● PROVIDED DATA:
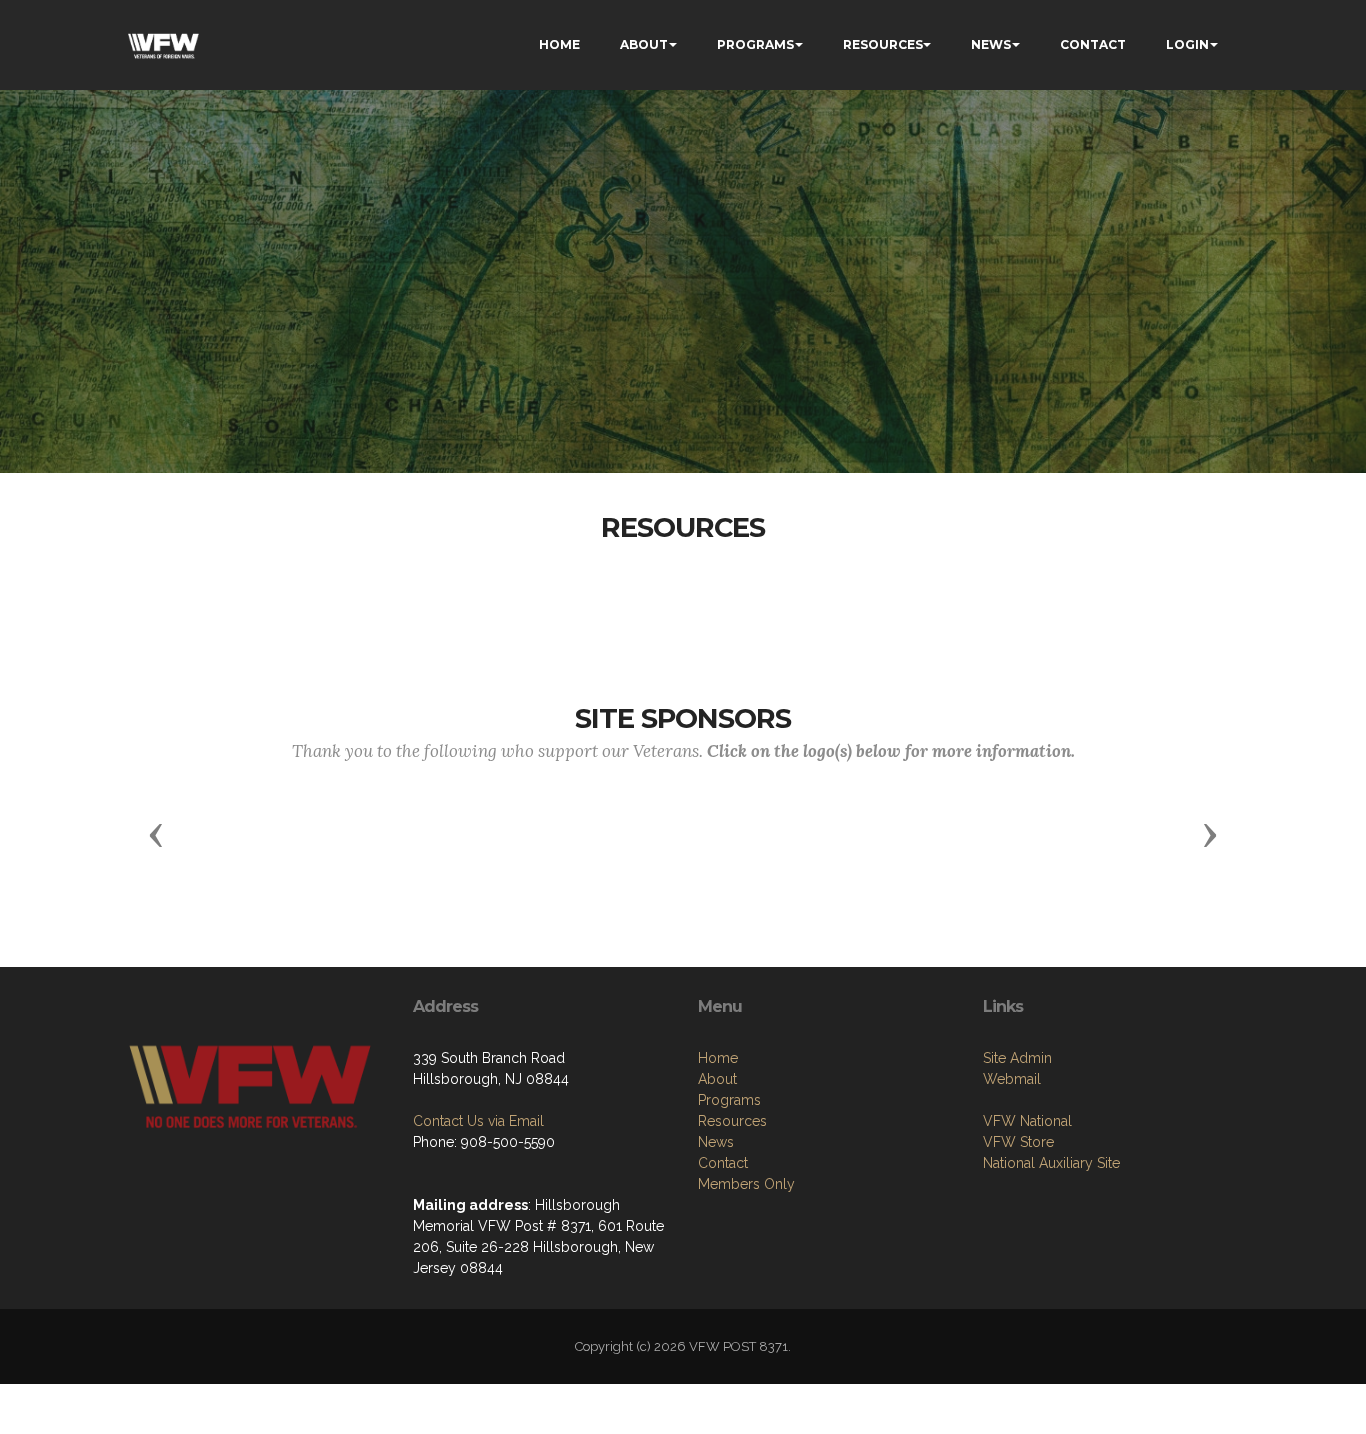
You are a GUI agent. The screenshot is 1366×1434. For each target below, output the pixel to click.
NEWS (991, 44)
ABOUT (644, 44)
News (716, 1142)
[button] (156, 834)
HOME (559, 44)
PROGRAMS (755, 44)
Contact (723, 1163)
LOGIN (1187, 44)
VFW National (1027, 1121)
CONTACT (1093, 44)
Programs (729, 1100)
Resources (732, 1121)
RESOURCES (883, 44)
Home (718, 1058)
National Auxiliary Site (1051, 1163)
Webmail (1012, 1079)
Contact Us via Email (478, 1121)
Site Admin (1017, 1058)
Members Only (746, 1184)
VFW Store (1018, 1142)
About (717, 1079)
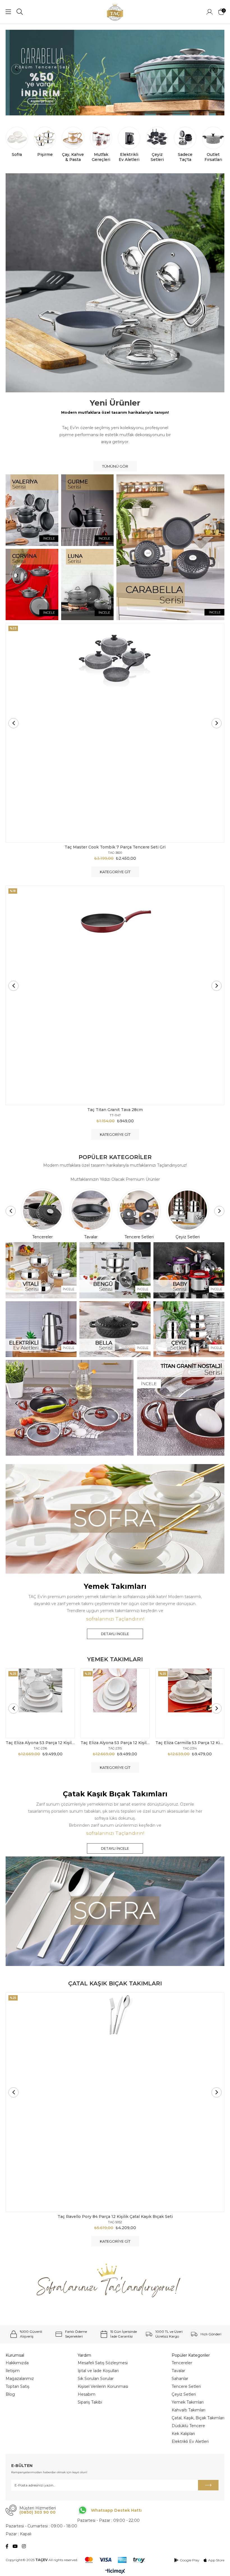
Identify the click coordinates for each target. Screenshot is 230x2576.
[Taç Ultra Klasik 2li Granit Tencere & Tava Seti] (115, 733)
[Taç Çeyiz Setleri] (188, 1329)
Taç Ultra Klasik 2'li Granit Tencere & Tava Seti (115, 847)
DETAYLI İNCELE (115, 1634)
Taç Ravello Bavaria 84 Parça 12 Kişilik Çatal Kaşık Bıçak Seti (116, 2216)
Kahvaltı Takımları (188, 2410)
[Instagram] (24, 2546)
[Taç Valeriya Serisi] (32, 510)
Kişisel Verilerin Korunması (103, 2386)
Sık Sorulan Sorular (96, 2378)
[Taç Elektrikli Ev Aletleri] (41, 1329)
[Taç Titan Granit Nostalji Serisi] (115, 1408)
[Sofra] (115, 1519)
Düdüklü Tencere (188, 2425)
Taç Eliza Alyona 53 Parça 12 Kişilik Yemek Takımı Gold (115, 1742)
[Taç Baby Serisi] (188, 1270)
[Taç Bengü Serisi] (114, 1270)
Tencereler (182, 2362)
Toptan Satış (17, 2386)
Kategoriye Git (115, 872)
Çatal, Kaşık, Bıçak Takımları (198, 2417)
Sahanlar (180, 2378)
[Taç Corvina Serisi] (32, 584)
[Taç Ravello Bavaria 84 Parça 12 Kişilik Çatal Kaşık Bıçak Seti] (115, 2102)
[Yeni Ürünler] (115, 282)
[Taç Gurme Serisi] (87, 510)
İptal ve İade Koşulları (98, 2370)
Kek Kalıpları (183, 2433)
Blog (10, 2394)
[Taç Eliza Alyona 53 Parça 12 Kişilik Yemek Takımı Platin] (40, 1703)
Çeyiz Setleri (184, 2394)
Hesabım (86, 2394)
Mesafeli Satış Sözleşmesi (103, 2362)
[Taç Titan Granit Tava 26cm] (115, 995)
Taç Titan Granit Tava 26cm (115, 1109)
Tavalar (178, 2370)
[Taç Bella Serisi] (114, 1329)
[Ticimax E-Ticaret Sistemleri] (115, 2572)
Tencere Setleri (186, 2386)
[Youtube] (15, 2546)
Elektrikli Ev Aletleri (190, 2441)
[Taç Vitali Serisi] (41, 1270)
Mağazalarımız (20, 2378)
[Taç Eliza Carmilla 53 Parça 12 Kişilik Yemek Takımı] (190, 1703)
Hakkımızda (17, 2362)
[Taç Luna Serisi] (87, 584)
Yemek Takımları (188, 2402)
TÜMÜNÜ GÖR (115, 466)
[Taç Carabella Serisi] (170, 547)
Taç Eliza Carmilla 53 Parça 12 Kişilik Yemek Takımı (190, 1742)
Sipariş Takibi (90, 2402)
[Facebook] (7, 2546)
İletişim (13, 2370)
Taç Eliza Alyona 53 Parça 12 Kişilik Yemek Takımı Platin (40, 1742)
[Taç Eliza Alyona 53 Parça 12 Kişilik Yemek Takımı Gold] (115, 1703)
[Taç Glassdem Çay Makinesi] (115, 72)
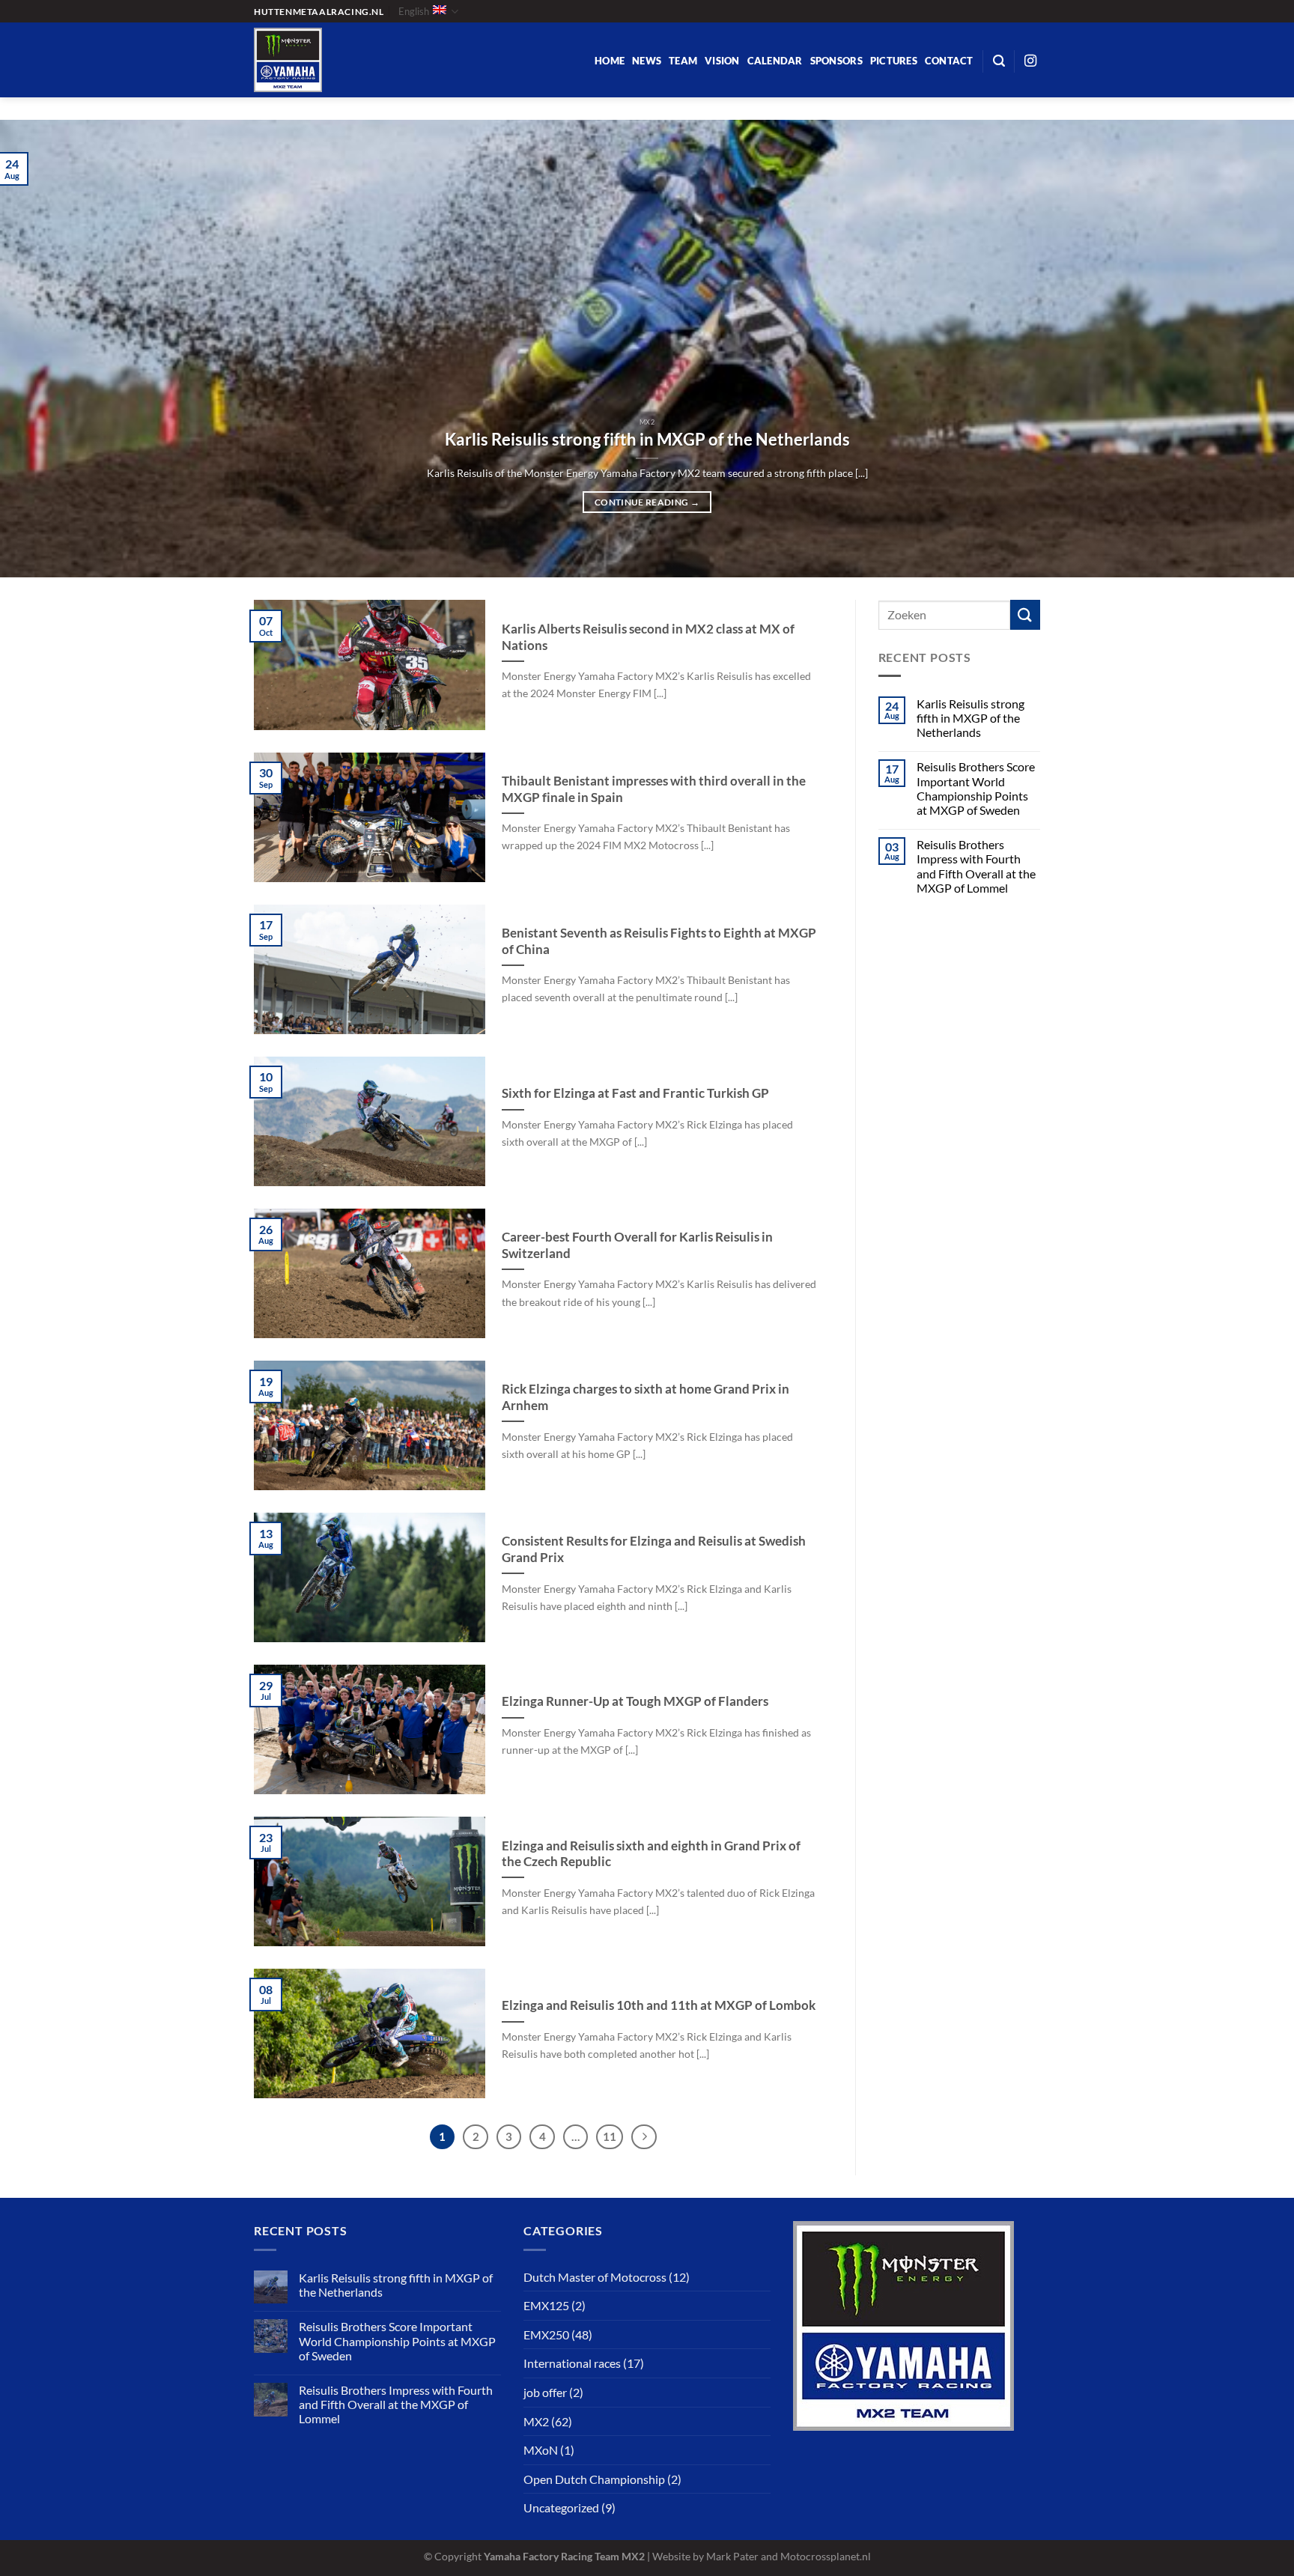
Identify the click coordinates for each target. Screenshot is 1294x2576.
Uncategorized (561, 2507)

● ABOUT THIS EXERCISE: Tell how many lines in the entries contain the string "click", and give nothing beyond the number.

● EXERCISE ANSWER: 3